Explore the wonders of space, but watch out for the wormholes.
Space and the 4X strategy genre go together like peanut butter and chocolate. StarDrive 2 attempts to capitalize on the combination and comes away marginally successful. It hits all the necessary notes in unspectacular fashion, though the ship-building aspect stands out as one of the more noteworthy features. The game fails to deviate from a familiar path and thus loses its impact, but players who know what to expect will likely find something to enjoy in StarDrive 2.
StarDrive 2 presents players with nine different races to choose from, all with their own advantages and disadvantages. Some specialize in intelligence and spy work while others focus on ship combat and aggressive negotiations. If you're anything like me, it results in 10+ minutes of staring at the race selection screen as your mind jumps from one selection to the next. The variety in both appearance and functionality encourages repeated campaigns. The first time I selected a more peaceful plant race, while the second time I selected the hulking bear race and expanded my fleet in anticipation of combat. Both campaigns ended in war… but at least I tried two different approaches.
The structure of the game also highlights its variety when each campaign begins. The first order of business is to expand the initial colony and build structures. Along the way players research numerous technologies and apply those developments to the construction phase. Eventually other races come into play, and diplomacy becomes a key aspect of StarDrive 2. As with other games of the genre, players can negotiate to establish treaties, trade agreements, or simply declare war.
There's a decent amount of depth behind these systems, and the tutorials do a good job of easing players into the game at a steady pace. But it all evokes a “been there, done that” feeling that drags down the overall experience a bit. Building colonies, exploring space, and negotiating with other races all prove functional, but other games of the genre include the same functionality. When StarDrive 2 sets its own course it stands out more.
One such example is ship construction. StarDrive 2 allows players to build unique ships and customize them in a number of ways. Simply plug parts into the ship on a grid-based canvas and send them out to wreak havoc. All ships must meet the minimum requirements, but the construction process touts a surprising amount of freedom. Do you want all lasers on one side and all missiles on the other? No problem! Players can ignore the feature and simply build existing ships, but I had a lot more fun creating my own fleet of originals. The shipyard in which all the construction takes place is visually mundane, but seeing ships out there on the battlefield compensates for the lack of visual flare.
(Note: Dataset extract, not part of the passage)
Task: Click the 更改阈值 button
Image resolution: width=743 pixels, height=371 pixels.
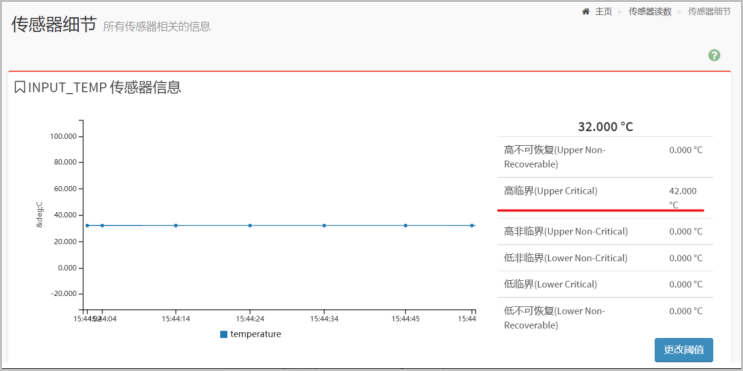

Unfortunately, the combat lacks excitement and thus I used the auto feature in most situations. In ship combat, players can position units in various spots for a tactical advantage, but when the actual battle begins, the ships prove unwieldy. It often boils down to pointing the fleet in a direction and hoping for the best. Ground combat, on the other hand, plays like a poor man's X-COM. Units typically have a couple of attacks/abilities that take up action points. Players and enemies trade turns attacking each other until one team is defeated. It sounds boring because it is, and the worst part is that ground combat is mandatory when exploring anomalies on the map.
Combat is only a small portion of the overall experience, but the other aspects of the game don't particularly shine. It's as if StarDrive 2 is content in its adequacy. Ship-building is the only way in which StarDrive 2 truly separates itself from the crowd, and the rest of the game is serviceable at best. It results in some enjoyable moments in a strategy game that fails to make a significant impression.